* **Records provided**
******
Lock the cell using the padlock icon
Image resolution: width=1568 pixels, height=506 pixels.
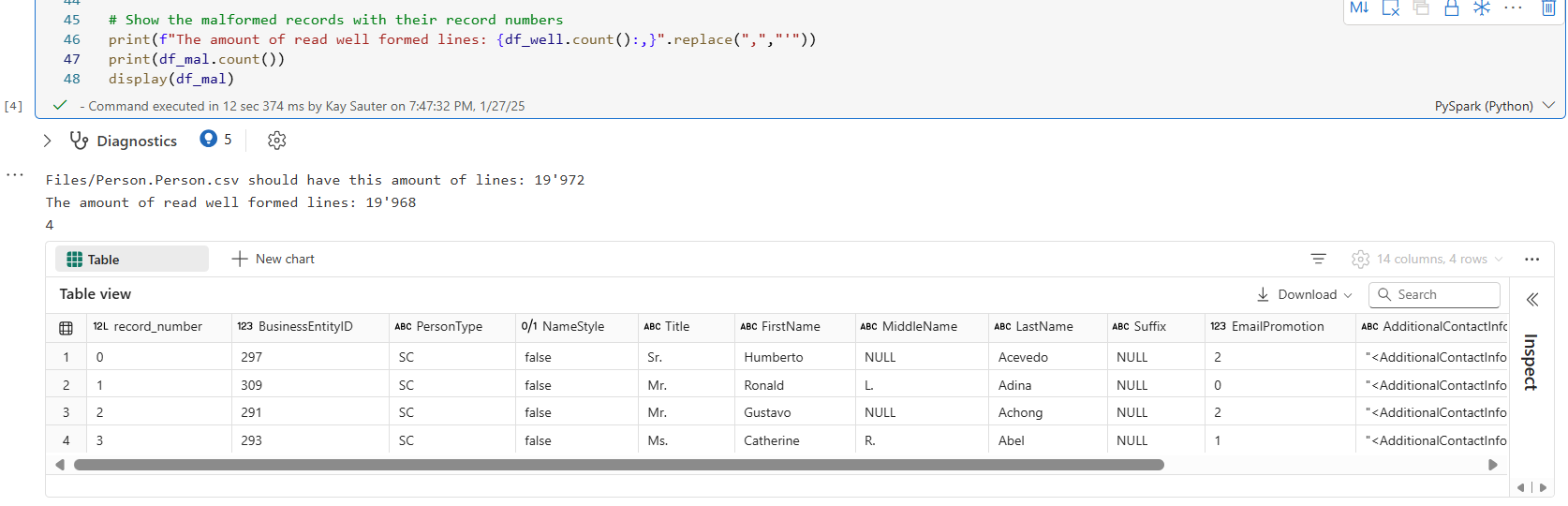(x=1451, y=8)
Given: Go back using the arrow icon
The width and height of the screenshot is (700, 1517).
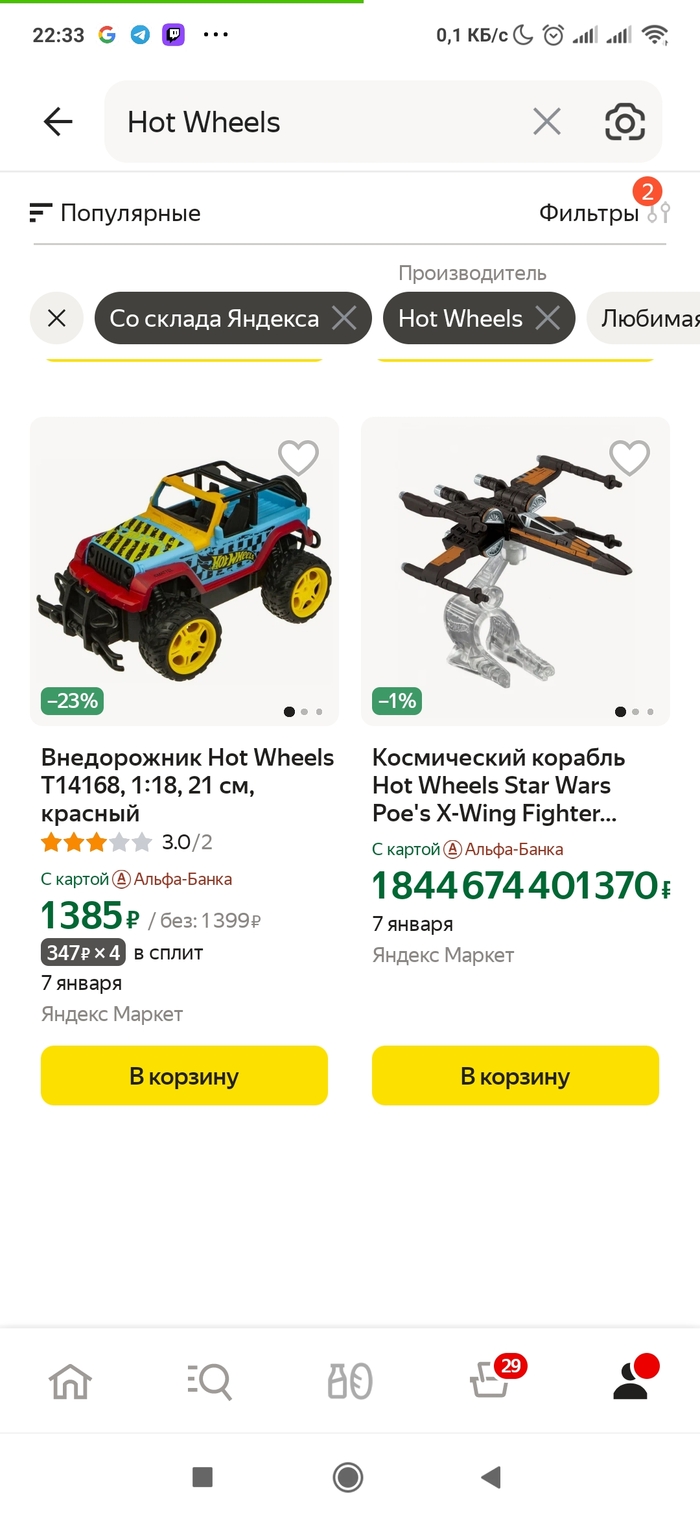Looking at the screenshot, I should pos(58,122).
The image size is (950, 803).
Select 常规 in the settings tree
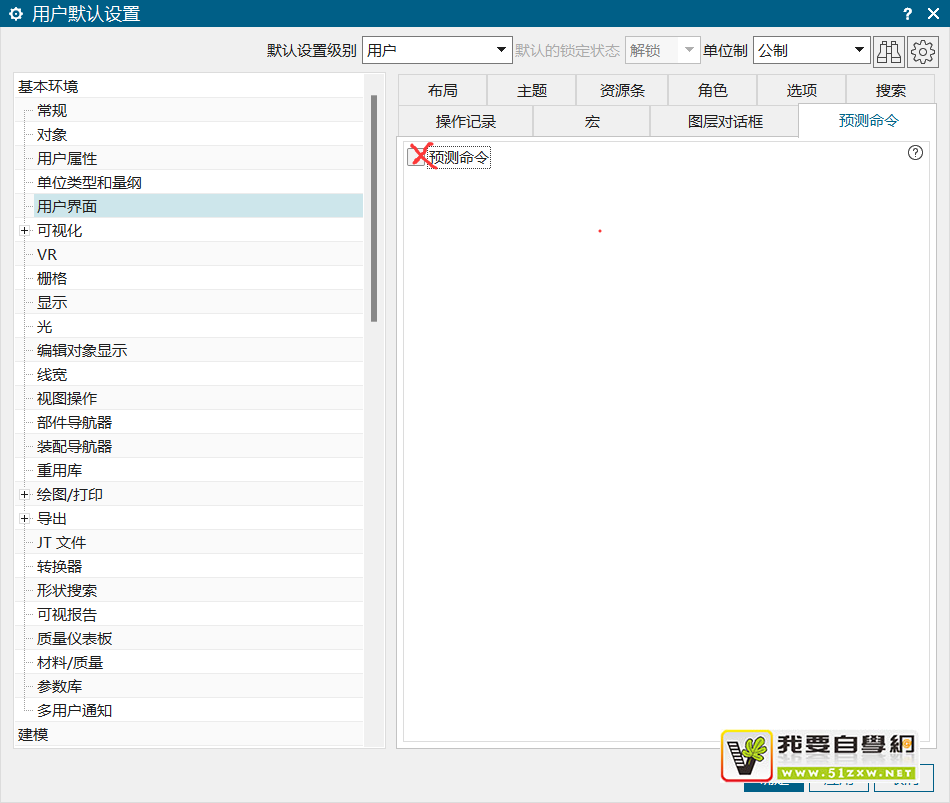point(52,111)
******
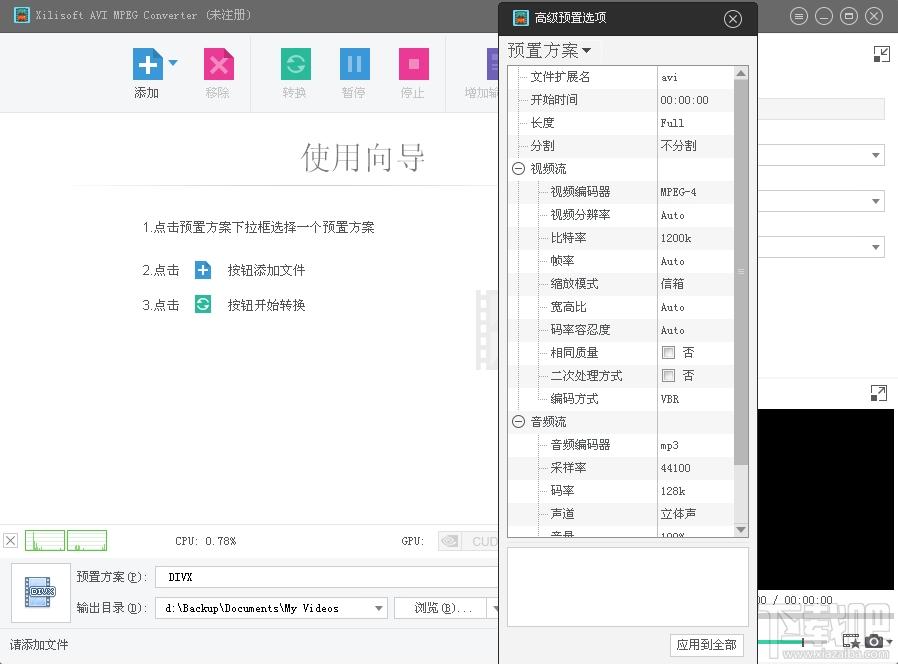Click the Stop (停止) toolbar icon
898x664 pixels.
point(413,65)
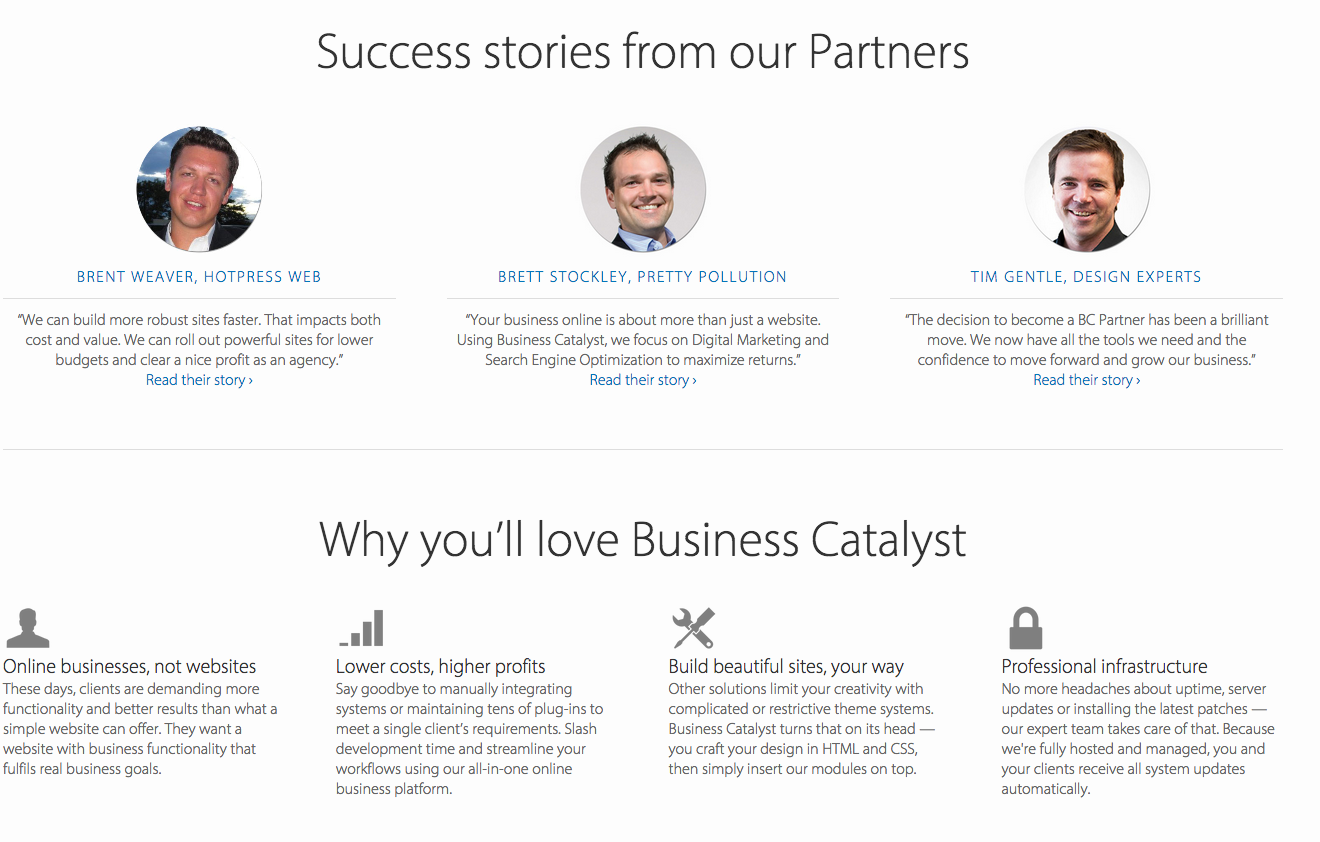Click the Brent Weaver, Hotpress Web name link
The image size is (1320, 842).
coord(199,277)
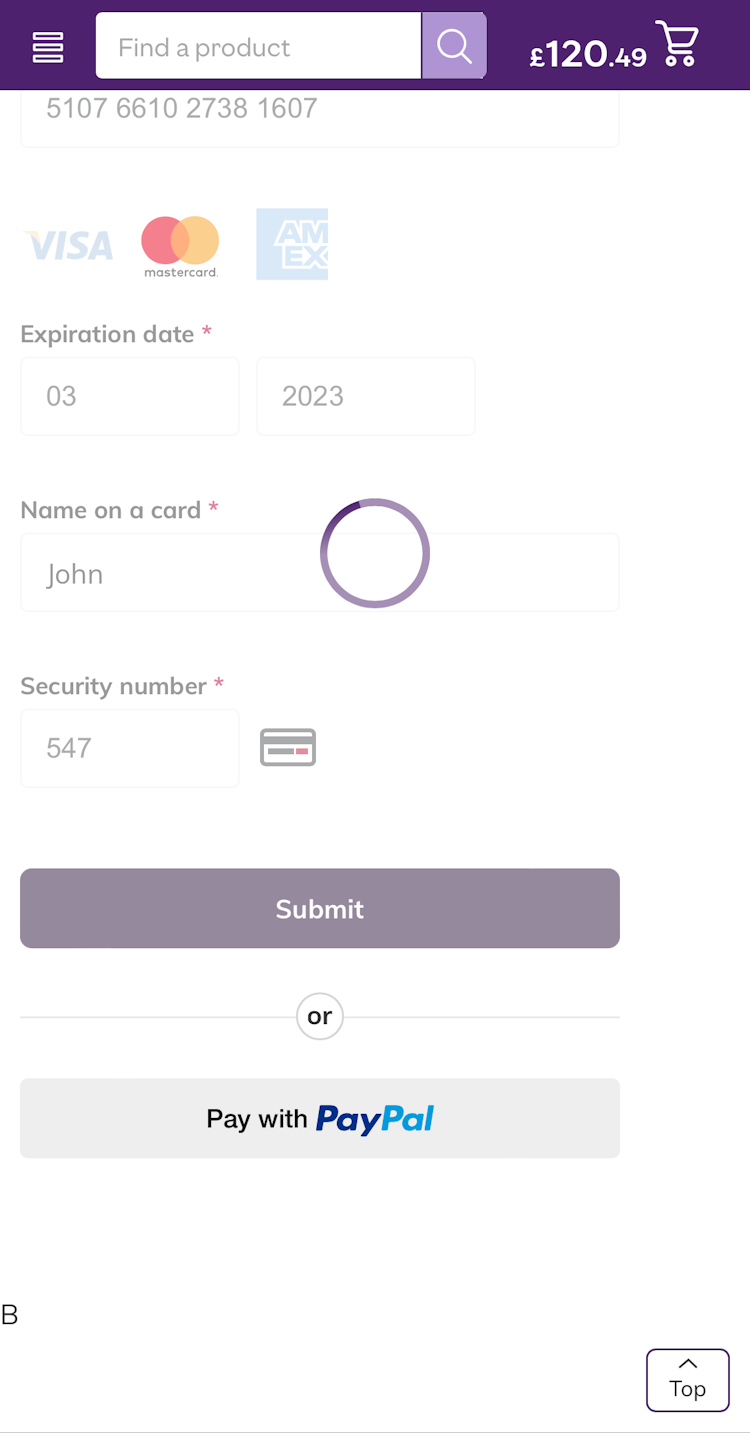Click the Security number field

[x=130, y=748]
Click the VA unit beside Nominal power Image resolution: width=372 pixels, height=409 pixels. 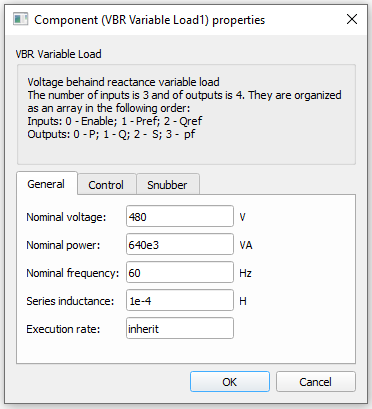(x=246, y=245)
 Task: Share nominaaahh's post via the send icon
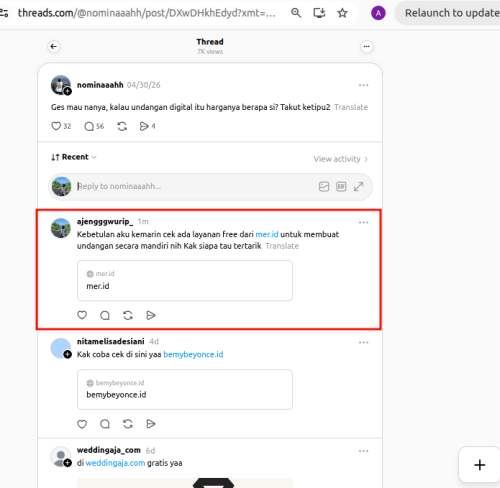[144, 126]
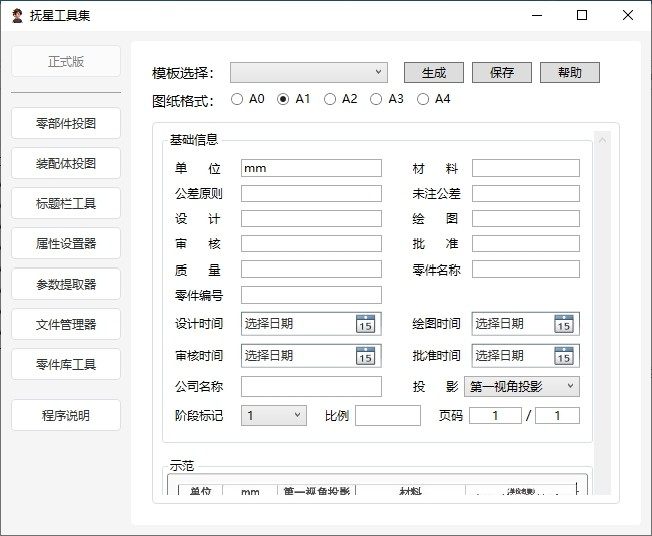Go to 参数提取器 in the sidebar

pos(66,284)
******
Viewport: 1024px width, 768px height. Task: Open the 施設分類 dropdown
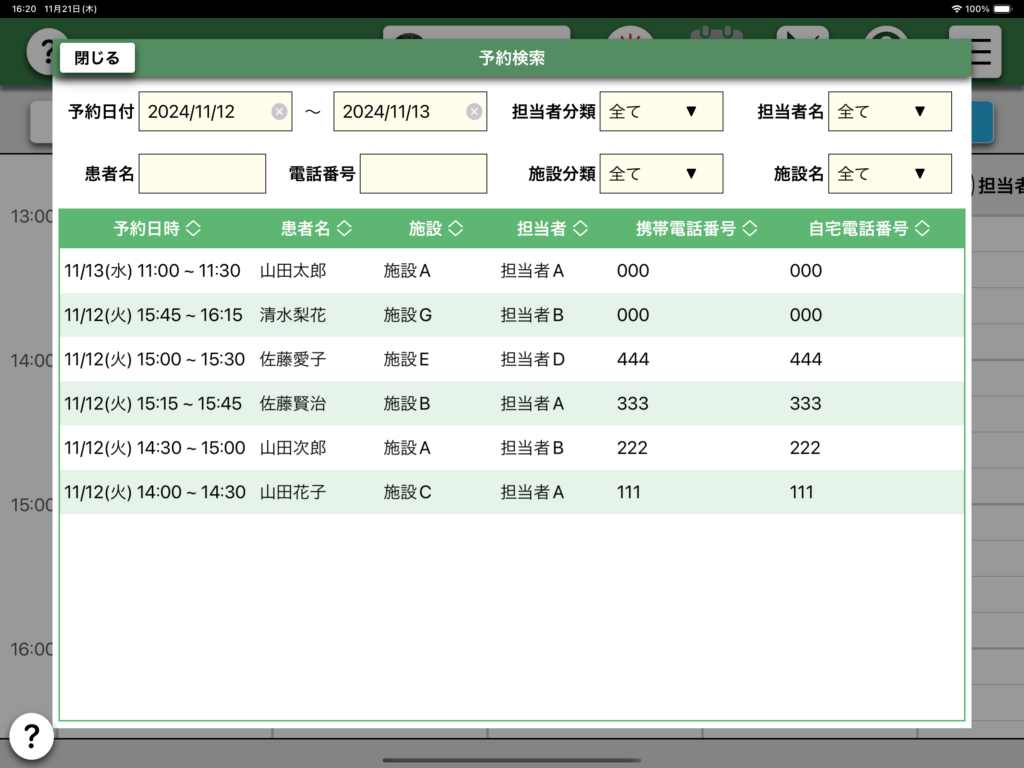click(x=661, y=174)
******
* **Required action**
Note each line of the entries that has "using" in it, and copy those lines.

* **Response to the task**
Lock the cell using the padlock icon
Given: Go back using the arrow icon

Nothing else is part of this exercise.